Sally Mackenzie remembers her Nana talking about her experiences in the workforce as a tram fare 'conductress' during World War Two - the first and only opportunity she had to earn her own money in her life.
"She talked about how liberating that was, to be able to make her own financial decisions. My mum worked part and full time during my childhood, and I saw how much that fulfilled her personally and professionally."
For Sally, it wasn't until she attended the March for Justice at Parliament House in Canberra in March 2021 that her mum opened up to her about her experiences of harassment at work.
"This made me reflect that while we have come so far, we still have so far to go," she said.
"I have seen a dramatic change in my own career. After coming back from maternity leave 15 years ago to work part-time, a senior male boss told me that if I was serious about my career, I needed to come back full time. I think (hope) that is an antiquated view now."
"At Telstra, we have flexible work and paid paternity leave for both parents. These types of initiatives can make a huge difference," she said.
Women are represented across all areas of the business at Regional Australia Bank, and four in key leadership positions - what are your thoughts on this?
"To have three women (of the eight) directors and a female Deputy CEO shows the progress we have made within the business, and the Career Revive program reinforced Regional Australia Bank's commitment to enabling women's careers," says Alison.
In fact, Regional Australia Bank has been recognised through this Federally supported program as an exemplar employer, particularly for its flexible work arrangements and focus on enabling women's return to work.
"The efforts by Regional Australia Bank to create an inclusive, high-performance culture are laying the foundations for further progress to gender equality," she said.
Sally says she's in great company on the Board of Regional Australia Bank with senior experienced women like Kate James, Alison Sheridan and Michelle Edmonds in the leadership team.
"It is also great to see the men in the sector supporting women.
That is the real way to affect change.

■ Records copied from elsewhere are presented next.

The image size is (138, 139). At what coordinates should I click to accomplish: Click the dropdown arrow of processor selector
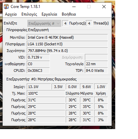pyautogui.click(x=58, y=23)
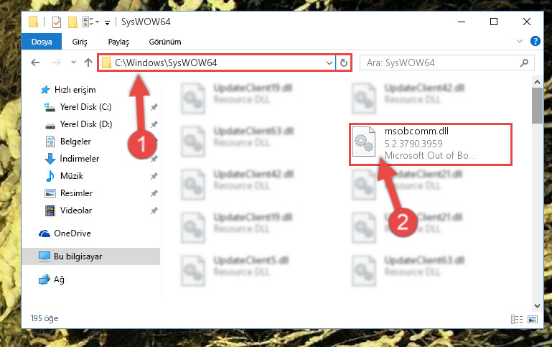Click the search magnifier icon
Image resolution: width=552 pixels, height=347 pixels.
click(x=524, y=63)

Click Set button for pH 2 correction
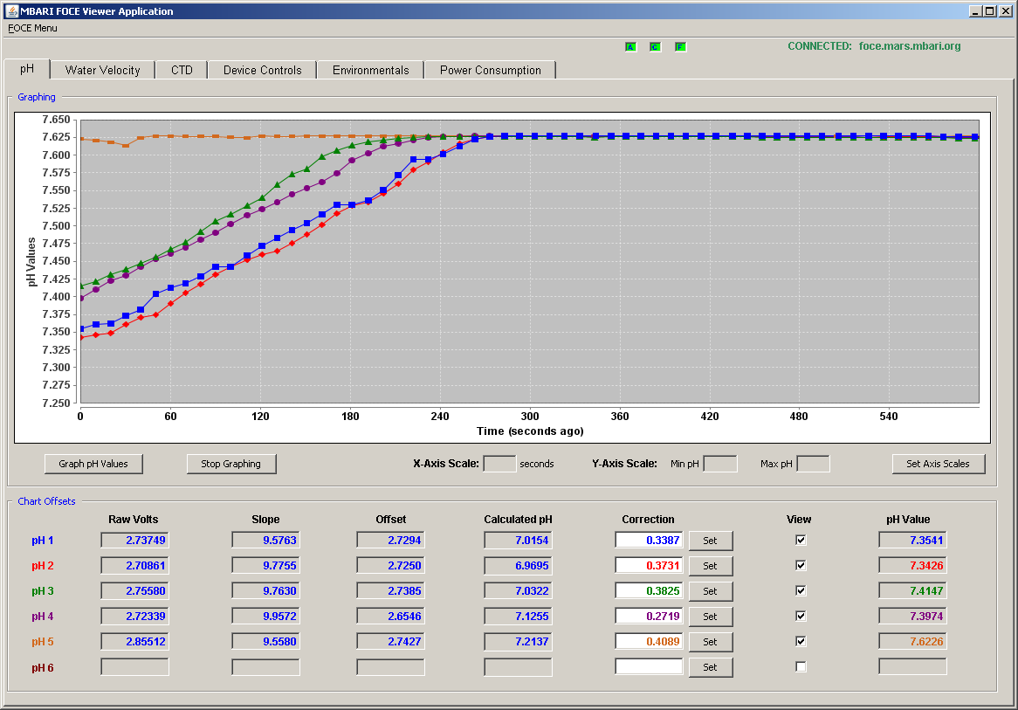(x=711, y=566)
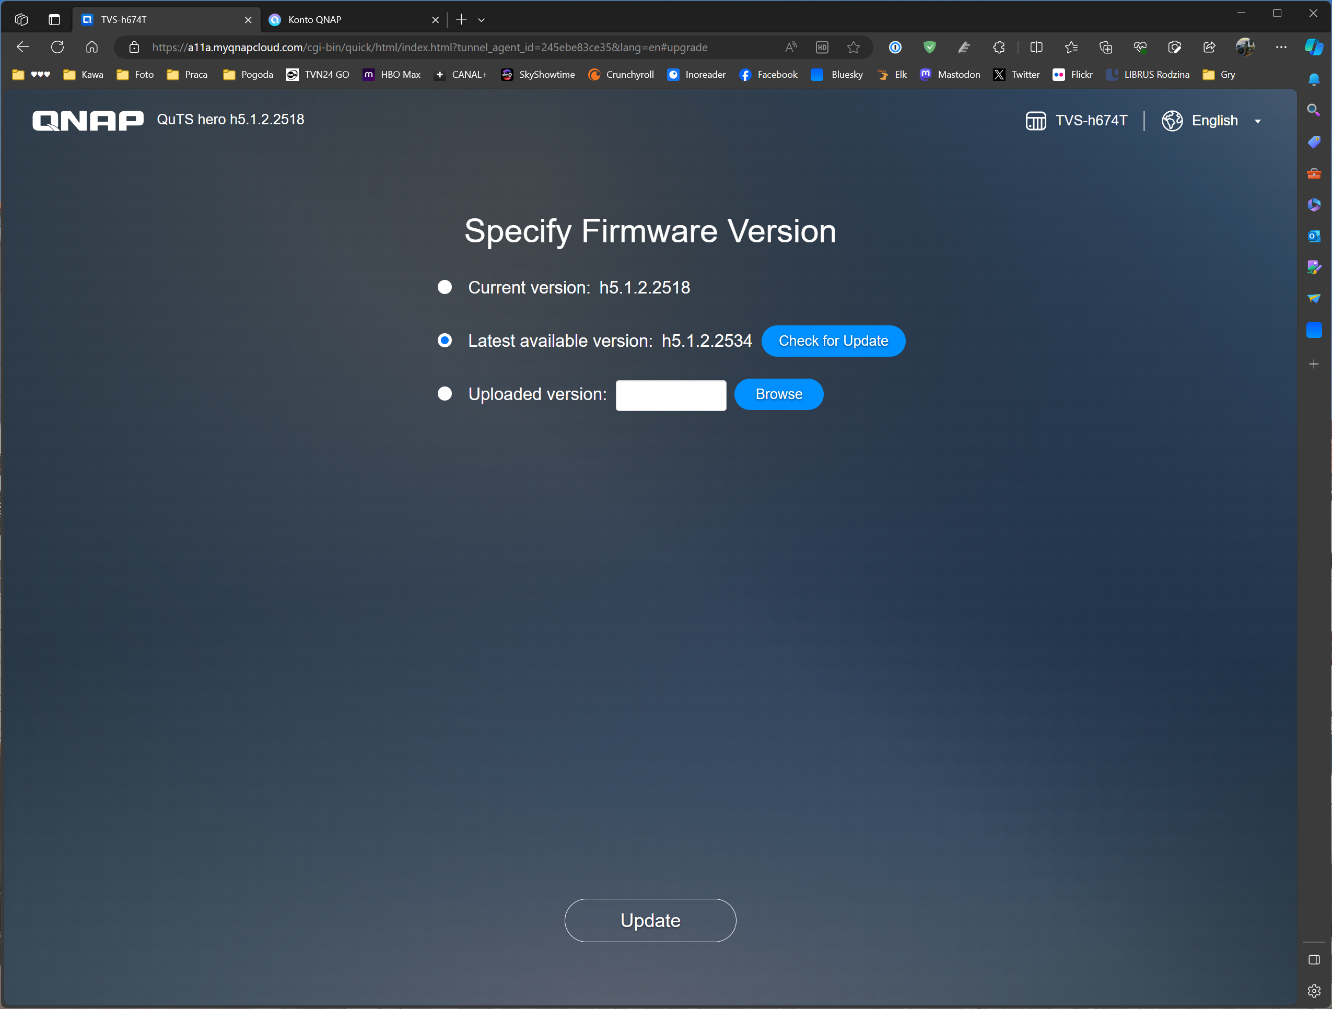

Gender equity is not a women's issue, it is an issue that requires everyone to make real and meaningful change," she says.
Why is it important to celebrate International Women's Day?
"Over the years, I have attended IWD events in Armidale, Scone, Murrurundi and Coffs Harbour and continue to be inspired by the stories of amazing women who are contributing to our communities at all levels," says Alison.
While their work all too often flies under the radar, Alison says IWD provides a platform to highlight the success, remind us what women are achieving, but also prompts us on what more needs to be done to break the bias.
For Sally, International Women's Day is imperative to keeping gender equality front of mind, with the Workplace Gender Equality Agency's Scorecard published last month revealing a 22.8% gender pay gap, and despite making up over 50% of the workforce, women make up less than 20% of all CEOs.
"It is clear that gender equality remains an important matter for workplaces - not just because it is 'fair' and the 'right thing to do', but because it is also associated with improved productivity, organisational performance, the ability of companies to attract talent and retain employees and enhances organisational reputation."
What is your International Women's Day message?
"One practical thing I'd encourage everyone to do is to use more inclusive language at work," says Sally.
"Language is critical to inclusion, and how we speak to and about one another influences how we treat one another."
According to Sally, research demonstrates that inclusive cultures are high-performing cultures. That is, we are more driven to contribute and succeed when we feel we are appreciated for our unique contributions and that we belong within the organisation.
Drawing on this year's IWD theme, Alison is urging both men and women to continue to challenge the status quo, pushing the envelope on gender equality and making a concerted effort to #breakthebias.